Stop at the line that contains "Given: Select the Tall Saints team row". Until then, set down each line of the records exactly, beginning with the first, and skip pictures.

*** Begin section ***

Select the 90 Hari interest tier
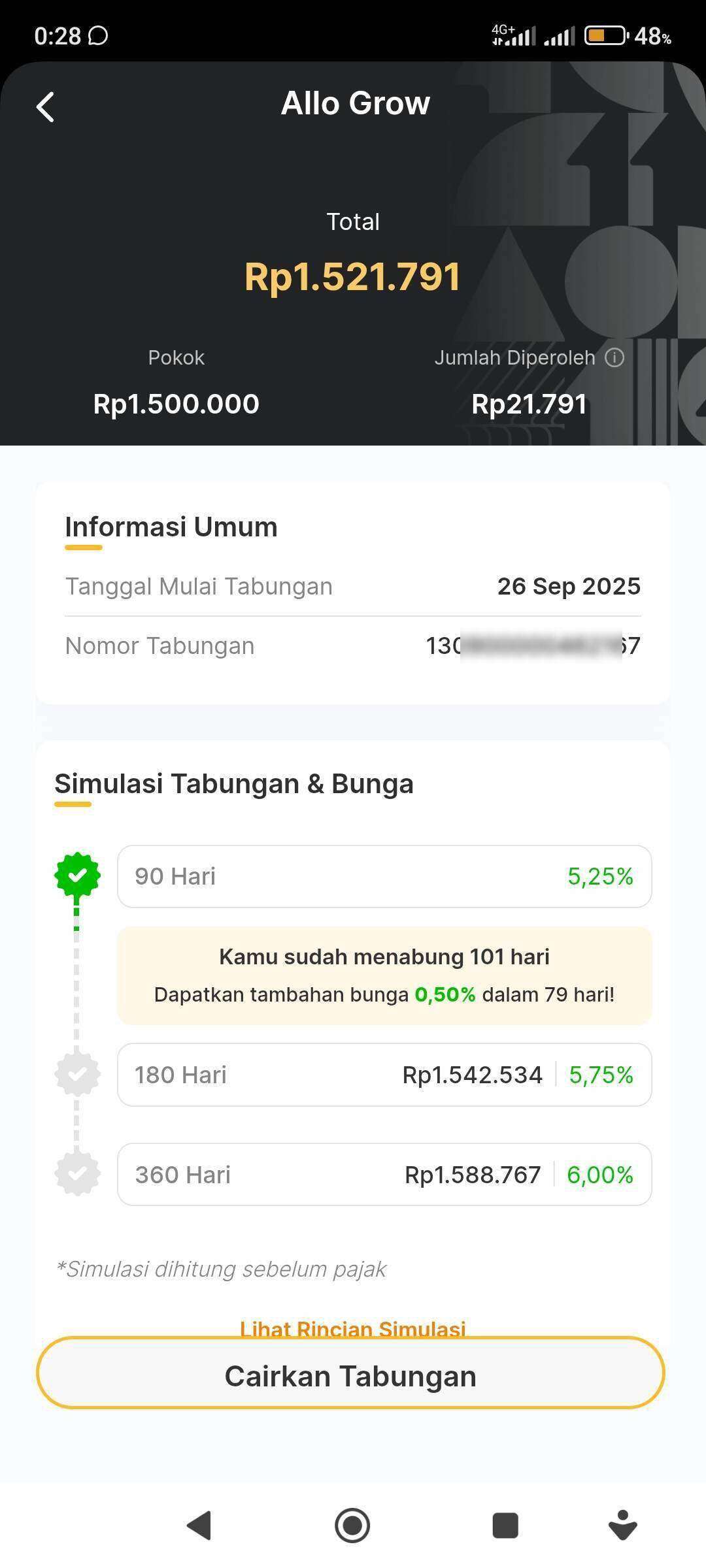This screenshot has height=1568, width=706. pos(384,876)
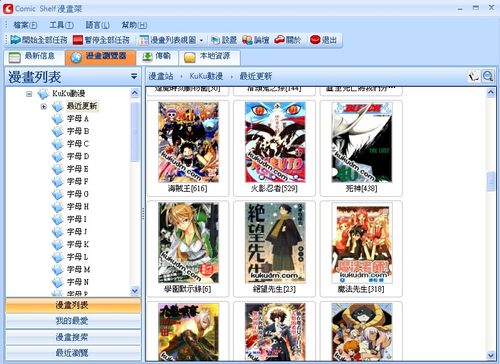Collapse the KuKu動漫 tree node
Viewport: 500px width, 364px height.
tap(29, 94)
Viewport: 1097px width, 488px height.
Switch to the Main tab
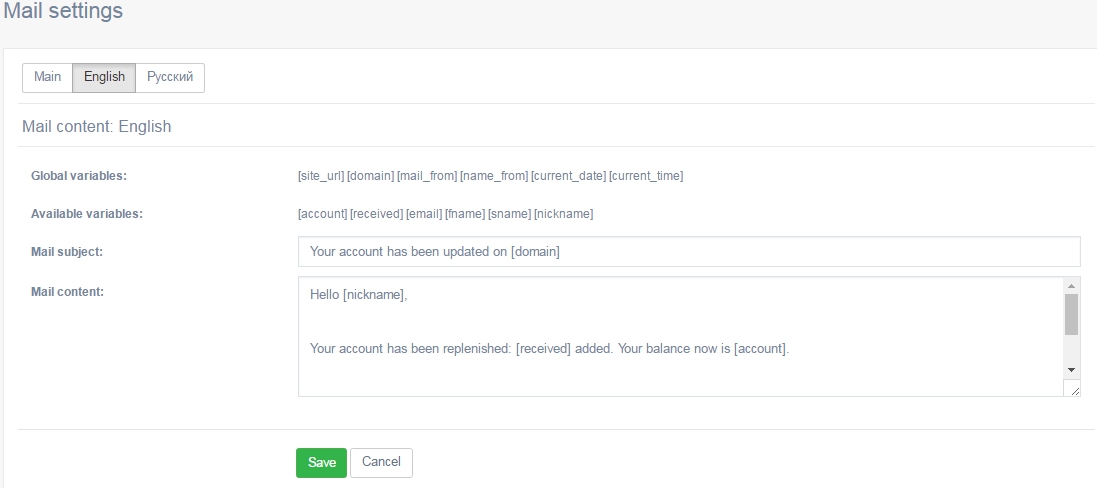[x=48, y=78]
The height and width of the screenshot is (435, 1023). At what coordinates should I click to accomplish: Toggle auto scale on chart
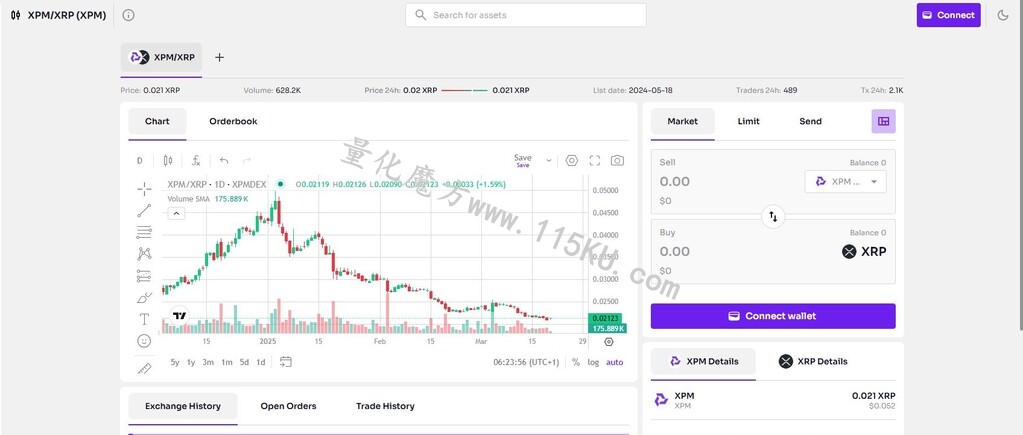tap(615, 362)
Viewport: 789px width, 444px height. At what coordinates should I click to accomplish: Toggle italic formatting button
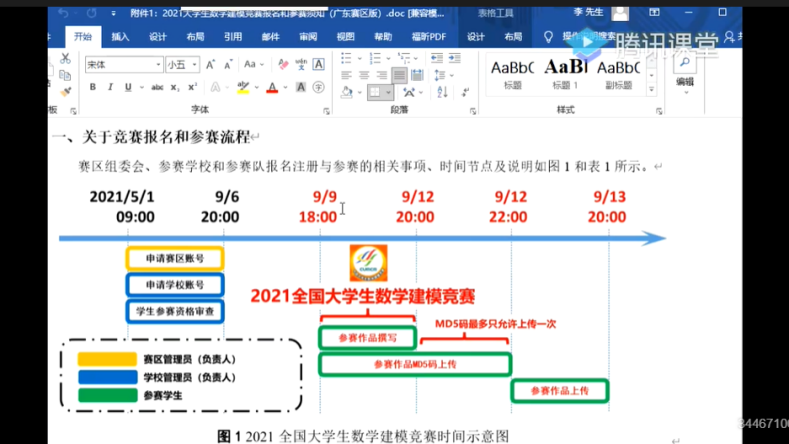(108, 88)
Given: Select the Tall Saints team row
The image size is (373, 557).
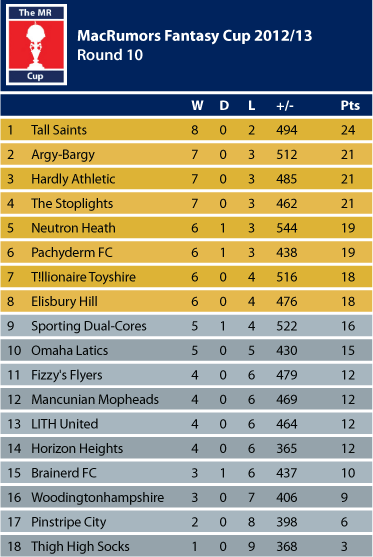Looking at the screenshot, I should click(x=186, y=130).
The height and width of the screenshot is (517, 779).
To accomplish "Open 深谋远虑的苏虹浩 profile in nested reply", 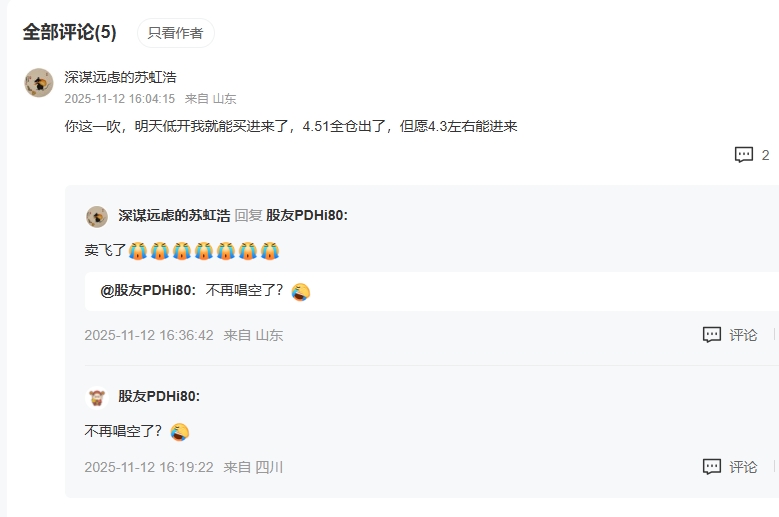I will (174, 216).
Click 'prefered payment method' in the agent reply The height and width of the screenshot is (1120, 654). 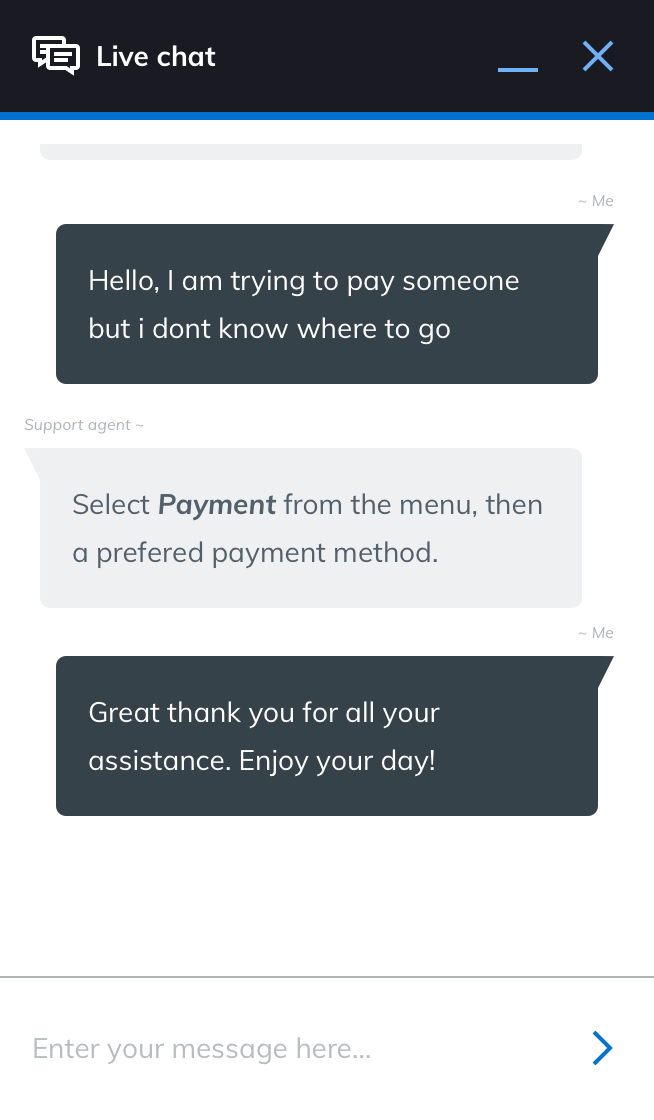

*** End section ***

**Result below:**
Select the 90 Hari interest tier
This screenshot has height=1568, width=706. pos(384,876)
Collapse the KuKu動漫 tree node
Viewport: 500px width, 364px height.
tap(29, 94)
Viewport: 1097px width, 488px height.
Switch to the Main tab
[x=48, y=78]
The height and width of the screenshot is (435, 1023). At what coordinates should I click to accomplish: Toggle auto scale on chart
tap(615, 362)
Viewport: 789px width, 444px height. At what coordinates should I click to accomplish: Toggle italic formatting button
(108, 88)
Given: Select the Tall Saints team row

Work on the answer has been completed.